Core Task Definition
The primary interface for BigQuery operations is the BigQueryTask class found in plugins/bigquery/src/flyteplugins/bigquery/task.py. This class inherits from TaskTemplate and AsyncConnectorExecutorMixin, enabling it to delegate execution to a backend connector.
When defining a BigQueryTask, you provide a query template, a configuration object, and optional input/output specifications.
from flyteplugins.bigquery import BigQueryConfig, BigQueryTask
from flyte.io import DataFrame
# Basic BigQuery Task definition
bigquery_task = BigQueryTask(
name="my_bq_query",
inputs={"min_count": int},
output_dataframe_type=DataFrame,
plugin_config=BigQueryConfig(
ProjectID="my-gcp-project",
Location="US"
),
query_template="SELECT * FROM my_dataset.my_table WHERE count > {{ .min_count }}",
)
Query Templating and Normalization
BigQueryTask supports parameterization using a Golang-style templating syntax: {{ .input_name }}. During initialization, the task automatically normalizes the query_template by replacing newlines, tabs, and multiple spaces with a single space using re.sub(r"\s+", " ", ...).
Configuration with BigQueryConfig
The BigQueryConfig class manages the connection and job settings.
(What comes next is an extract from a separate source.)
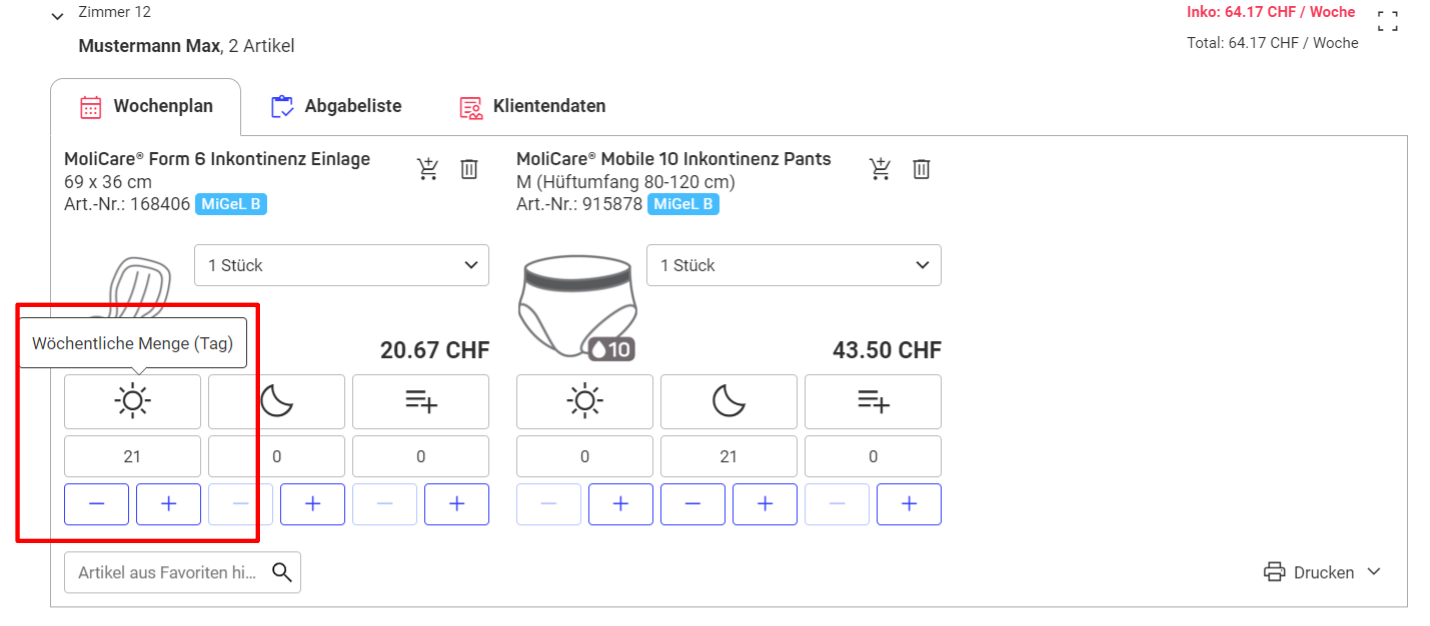
Task: Add MoliCare Form 6 Einlage to cart
Action: pos(428,169)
It allows for both basic project identification and advanced job tuning via the standard Google Cloud BigQuery library.
- ProjectID: The GCP project that owns the dataset and billed for the job.
- Location: The geographic location (e.g., "US", "EU").
- QueryJobConfig: An optional
google.cloud.bigquery.QueryJobConfigobject for advanced settings like destination tables, caching, or priority.
Example of advanced configuration:
from google.cloud import bigquery
from flyteplugins.bigquery import BigQueryConfig, BigQueryTask
job_config = bigquery.QueryJobConfig(
use_query_cache=False,
maximum_bytes_billed=1000000
)
config = BigQueryConfig(
ProjectID="test-project",
Location="EU",
QueryJobConfig=job_config
)
task = BigQueryTask(
name="advanced_task",
query_template="SELECT * FROM table",
plugin_config=config
)
Execution Lifecycle and Connector
The actual interaction with GCP is handled by the BigQueryConnector in plugins/bigquery/src/flyteplugins/bigquery/connector.py. The lifecycle follows the AsyncConnector pattern:
- Create: The connector's
createmethod initializes a BigQuery client, maps Flyte inputs toScalarQueryParameterobjects, and submits the query job. It returns aBigQueryMetadataobject containing thejob_id. - Get (Polling): Flyte periodically calls
getwith theBigQueryMetadata. The connector checks the job status usingclient.get_job. - Succeed/Fail: If the job succeeds, the connector identifies the destination table and returns a
DataFramewith abq://URI (e.g.,bq://project:dataset.table). If it fails, it extracts error messages fromjob.errors.
Type Mapping
The connector maintains a mapping (pythonTypeToBigQueryType) to ensure Python types are correctly converted to BigQuery types for parameterized queries:
list->ARRAYbool->BOOLbytes->BYTESdatetime->DATETIMEfloat->FLOAT64int->INT64str->STRING
Authentication and Secrets
Authentication is managed via the google_application_credentials parameter in BigQueryTask. This parameter should be the name of a Flyte secret.
The BigQueryConnector retrieves this secret and uses it to initialize the BigQuery client. The secret is expected to contain the JSON service account key required for GCP authentication.
Local Execution
For testing purposes, BigQueryTask can be executed locally if the environment has appropriate GCP credentials configured.
import flyte
from flyteplugins.bigquery import BigQueryTask, BigQueryConfig
# ... task definition ...
if __name__ == "__main__":
flyte.init_from_config()
# Local execution triggers the connector's create/get logic locally
run = flyte.with_runcontext(mode="local").run(bigquery_task, min_count=10)
print(f"Job Results: {run.results}")
When running locally, the connector still generates a TaskLog with a URI pointing to the BigQuery Console, allowing you to track the job in the Google Cloud UI.